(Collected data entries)
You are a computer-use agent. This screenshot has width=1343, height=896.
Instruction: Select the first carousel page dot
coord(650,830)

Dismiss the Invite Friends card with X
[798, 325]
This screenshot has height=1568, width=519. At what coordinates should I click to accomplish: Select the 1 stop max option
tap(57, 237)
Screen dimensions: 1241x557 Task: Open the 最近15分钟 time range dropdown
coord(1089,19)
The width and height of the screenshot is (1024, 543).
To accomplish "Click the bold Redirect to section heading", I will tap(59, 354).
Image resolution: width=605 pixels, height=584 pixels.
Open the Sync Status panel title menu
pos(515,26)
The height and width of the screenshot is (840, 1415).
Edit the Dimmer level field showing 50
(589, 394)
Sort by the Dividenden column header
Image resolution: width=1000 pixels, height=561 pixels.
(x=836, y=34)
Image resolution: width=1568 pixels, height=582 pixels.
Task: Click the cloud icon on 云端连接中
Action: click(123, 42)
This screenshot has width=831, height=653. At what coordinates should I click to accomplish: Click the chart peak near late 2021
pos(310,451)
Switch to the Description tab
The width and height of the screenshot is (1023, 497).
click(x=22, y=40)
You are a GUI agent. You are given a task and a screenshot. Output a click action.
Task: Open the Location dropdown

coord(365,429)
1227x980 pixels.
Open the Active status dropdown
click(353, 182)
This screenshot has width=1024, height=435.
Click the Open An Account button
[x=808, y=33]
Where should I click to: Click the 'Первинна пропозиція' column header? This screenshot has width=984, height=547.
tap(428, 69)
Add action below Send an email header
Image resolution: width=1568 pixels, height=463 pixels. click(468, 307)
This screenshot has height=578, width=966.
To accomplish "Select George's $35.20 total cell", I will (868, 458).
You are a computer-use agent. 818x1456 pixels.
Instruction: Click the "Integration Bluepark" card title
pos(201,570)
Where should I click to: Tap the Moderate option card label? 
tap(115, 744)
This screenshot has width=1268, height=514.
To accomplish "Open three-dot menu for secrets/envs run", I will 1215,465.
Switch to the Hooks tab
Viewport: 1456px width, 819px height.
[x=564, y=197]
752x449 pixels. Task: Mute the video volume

**Exercise directions**
Lines holding the word "computer" are the answer; copy every one from the records above.

**Response**
You are a computer-use agent. This screenshot has width=1343, height=896.
You are a computer-use agent. 818x1456 pixels.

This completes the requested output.